This document is not about making value judgements1, this document is about establishing facts and asking questions. Even though the subject matter is highly political, as analysts we must approach the work with a scientific mindset. Our personal political views have no bearing on our approach to this analysis. As we review the tabs, we make observations about the findings, but only interpret and speculate to the extent that we can raise questions to explore further.

About ANES

The American National Election Studies is a research survey conducted since 1948 to study public opinion and voting behavior in US presidential elections. As a joint project between Stanford and the University of Michigan and funded by the National Science Foundation, the ANES is the most comprehensive and methodologically rigorous survey of political opinion available today. In stark contrast to the slew of polls one encounters daily in various news media, the ANES is designed and conducted to extremely high standards and with a budget that allows for the collection of high quality data. The skepticism one may justifiably hold regarding the polling industry is simply not applicable to the ANES.
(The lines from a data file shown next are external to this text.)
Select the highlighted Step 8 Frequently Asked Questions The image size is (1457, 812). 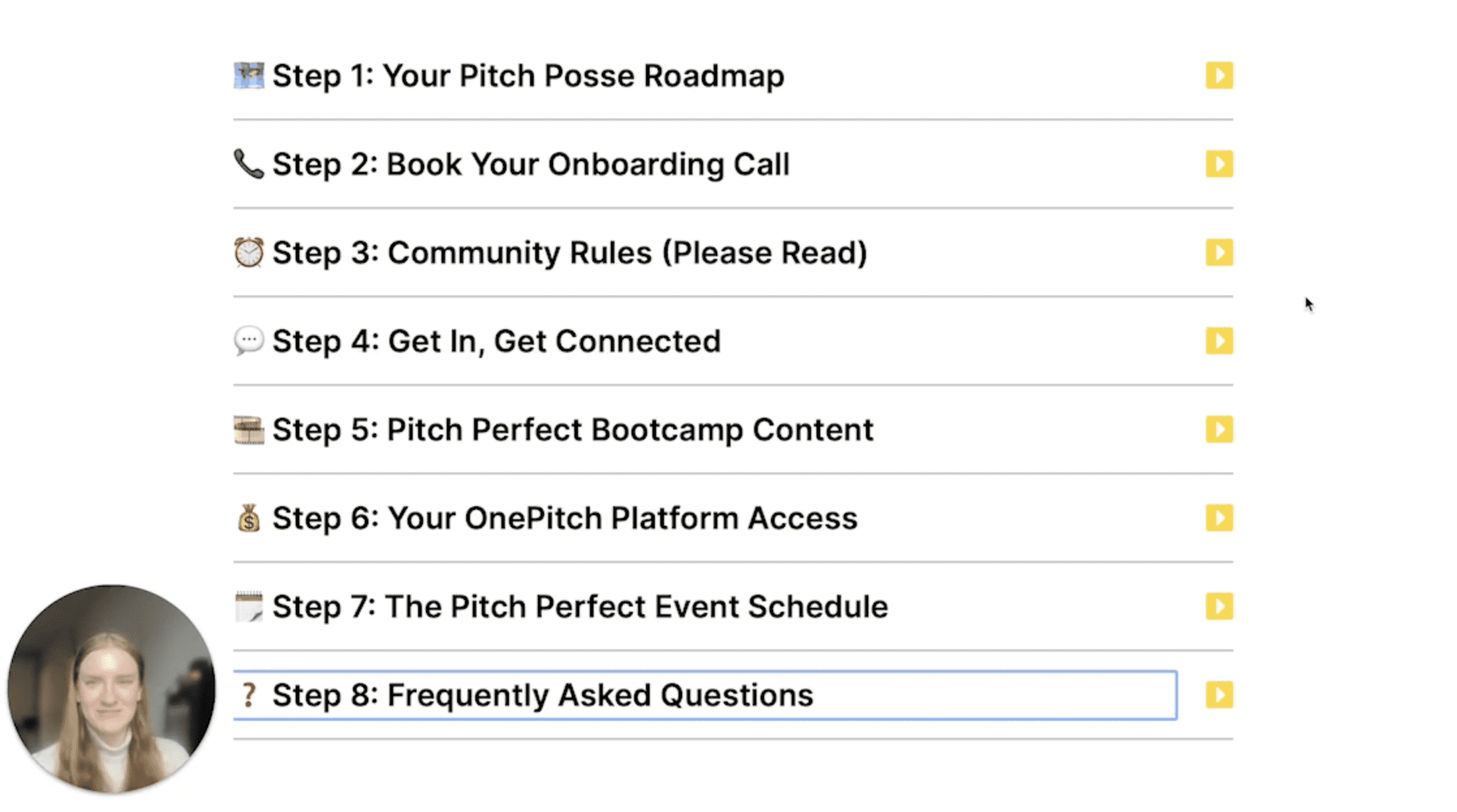tap(705, 695)
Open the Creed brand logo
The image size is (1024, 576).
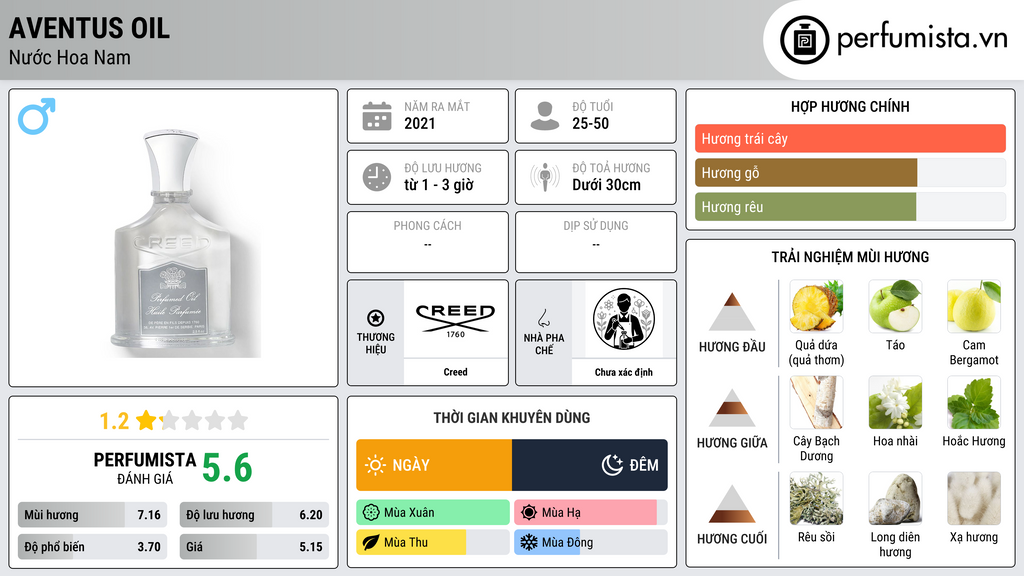[x=455, y=319]
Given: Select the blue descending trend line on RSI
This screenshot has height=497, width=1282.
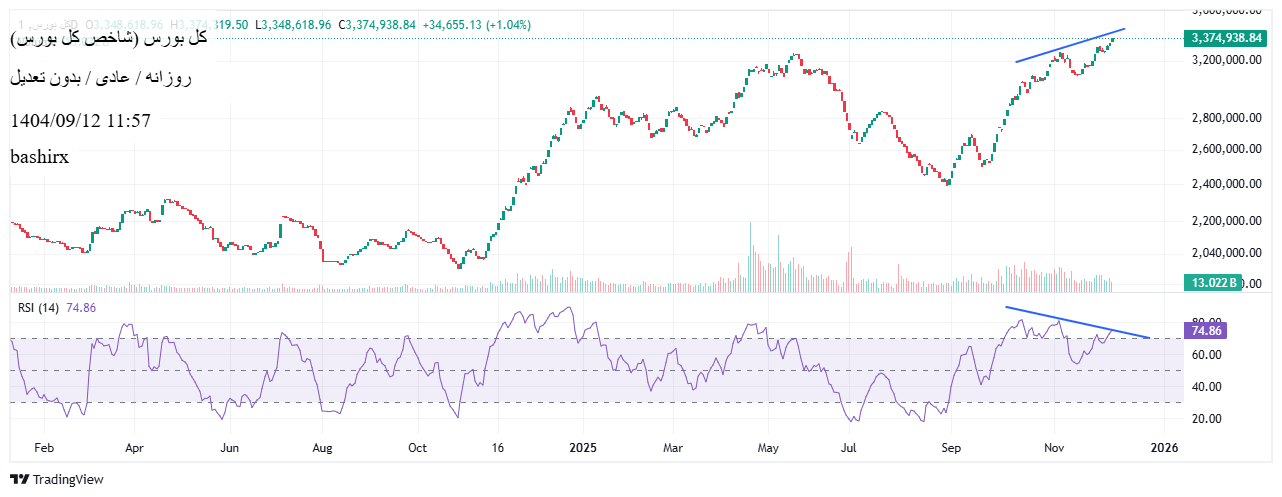Looking at the screenshot, I should [1075, 321].
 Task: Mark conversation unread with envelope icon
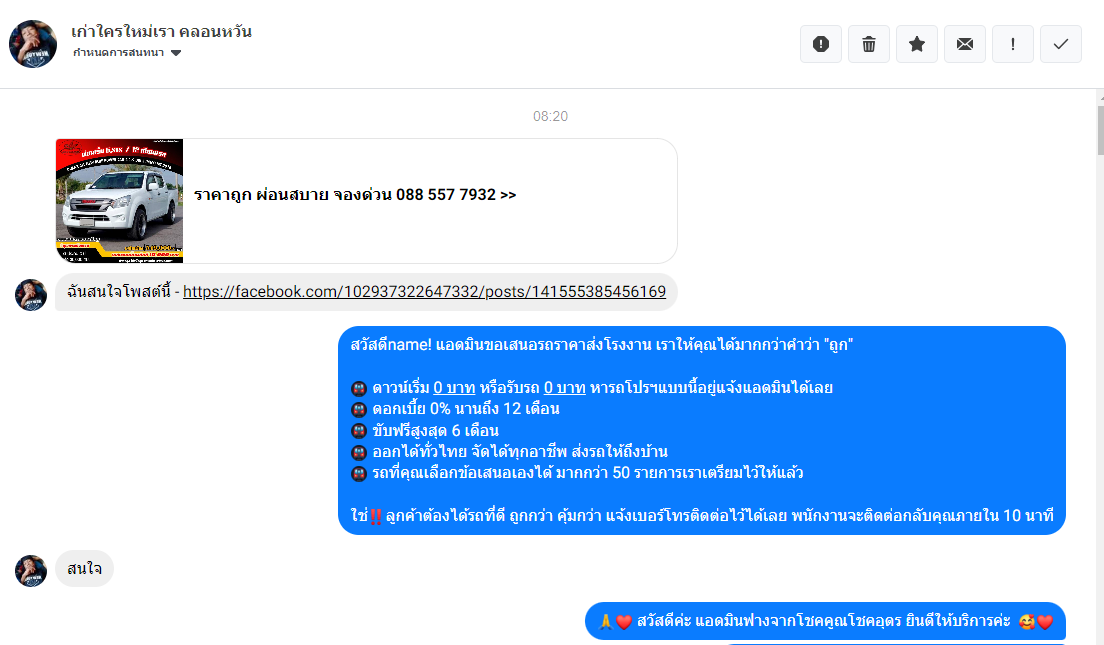(965, 44)
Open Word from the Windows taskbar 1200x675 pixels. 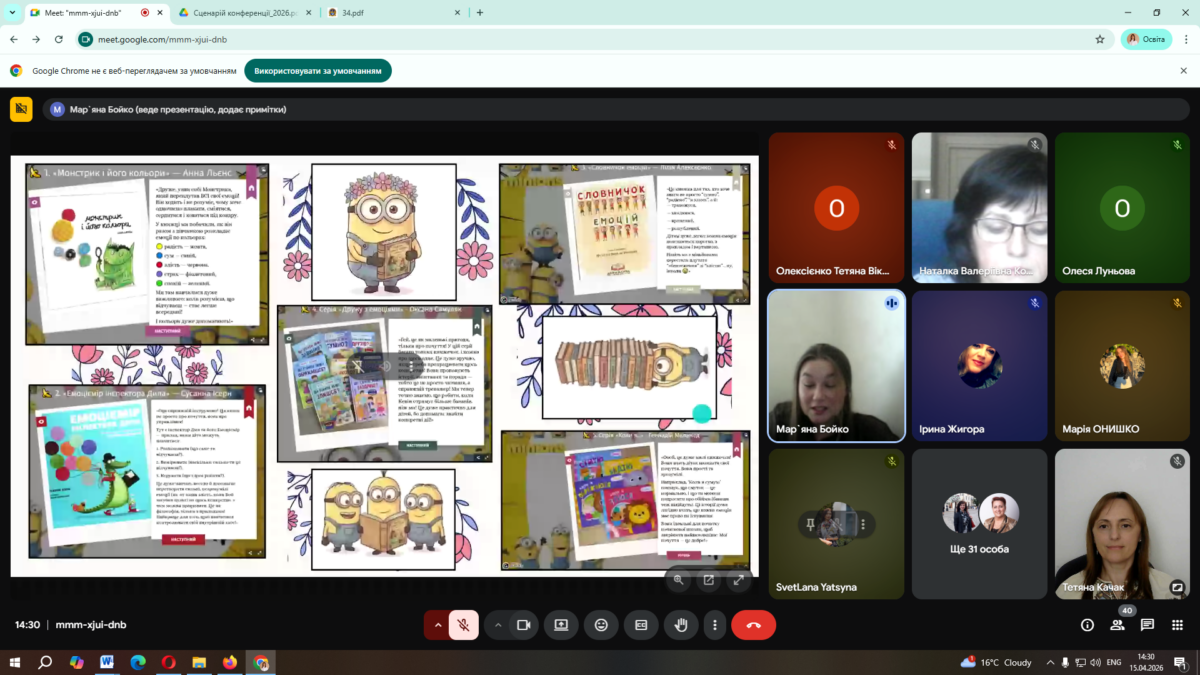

Although a full critique of the polling industry is rather tangential to the goals of this analysis, a brief outline of the methodological concerns involved is necessary in order to quickly defray the argument that ANES data can be dismissed due to an association with polls (“all polls are wrong, therefore the ANES data is wrong”). Most public opinion surveys operate with severe constraints of both time and budget that limit their validity. To fulfill their primary objective of providing timely survey data for immediate publication, polls predominantly rely on telephone surveys conducted with Random Digit Dialing. Historically, this has been the closest way of cheaply approximating a probability sample. However, RDD response rates have plummeted to the low single digits2 and are continually declining while the proportion of the population reachable using this method is also declining. With a budget of only a few dollars per completed interview, it is simply not possible to provide a quality representative sampling of the US population.

This is not a blanket condemnation of an entire industry. I have worked with many people in the polling industry, as well as its sibling industry of market research in which I personally spent many years, and it is full of smart people artfully solving complex problems. The quality of polling varies greatly in this market and there are certainly many respectable research firms that invest in the rigor and science of their survey methodology. Ultimately, however, I would argue that the time and budget constraints imposed by the market are incongruent with the goal of a representative sample.

The dismal performance of the election polls of 2016—and sadly again in 2020—are not surprising because of these constraints. Despite the fact that a lot of good work is being done to improve the predictive utility of the polls, notably among aggregators like Fivethirtyeight, the GIGO principle retains its rule, even at scale. An aggregate of a hundred polls, each conducted hastily with a meager budget and a shaky methodology, will still suffer from the same stench as if there were only one. This is not a problem that can be solved by developing fancier models using MRP.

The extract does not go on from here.